Painfully tired, he left in the early hours to get to his bus stop, wondering how he would stay awake long enough to go see her later on.  Excited thoughts of her surprise danced in his mind as he drew nearer to his stop… only to discover that she had beaten him to it.

There she stood, at quarter to seven in the morning, beside his bus stop with a giant packet of hand-crushed banana chips.

This girl was perfection; completely, utterly and entirely.

And there was more.

“What’s this?” he asked as she handed him a small gift wrapped in red paper.

“Just open it,” she smiled, delight showing in her features.

He slowly removed the paper, careful not to tear it, to reveal a new packet of cigarettes.

“I don’t understand…?” he mused.

“That’s the last pack I’m ever going to buy,” she explained through a Cheshire Cat grin.  “I’m quitting.”

“But I never –?”

“I know you never asked me to, but I can tell how much you hate it.”

Someday soon, he thought, I’m going to marry this girl.

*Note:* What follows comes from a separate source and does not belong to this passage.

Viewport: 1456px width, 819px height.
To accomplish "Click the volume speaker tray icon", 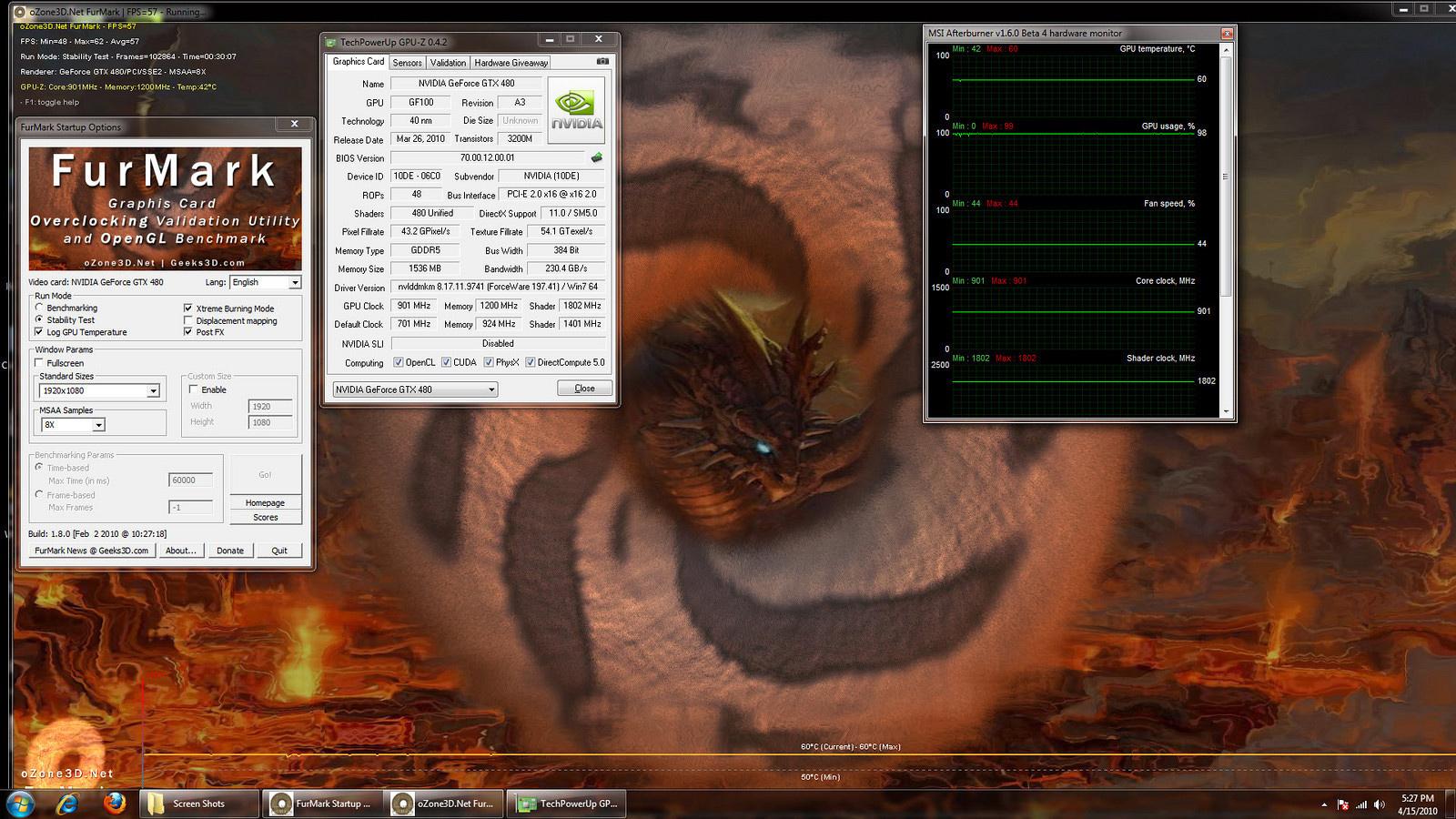I will [1380, 804].
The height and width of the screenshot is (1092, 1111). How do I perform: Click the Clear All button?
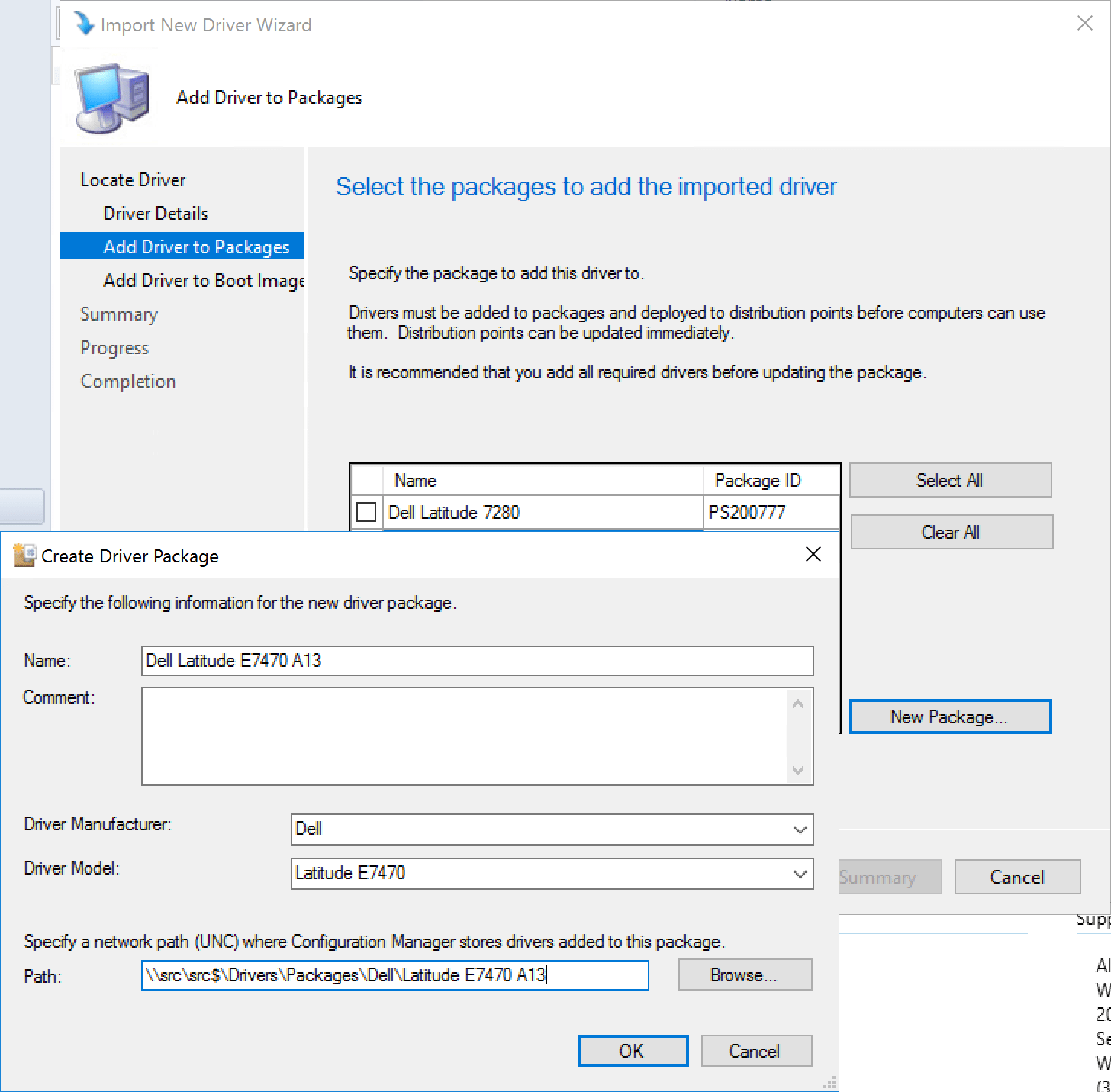tap(950, 532)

He couldn’t take it anymore.  He held his breath as he hurriedly fished out the framed leaf contract and placed it face-down on the dresser beside him.  Without another downward glance he closed the box and carried it away hastily, as though worried more memories might cruelly leak out from within.  He left it outside to be collected by someone who would kindly remove his past from him forever.


Eight months and four days previously -two days post-breakup- she made the same trip to the bins, throwing away a paper bag full of tokens from the relationship.  She dropped it down beside her discarded rollerblades, her uprooted Valentines flowers and the empty buckets of paint that had been used to turn her walls white again.  She took a final drag from her millionth cigarette, tossed the bud onto the heap and walked away, never to look back again.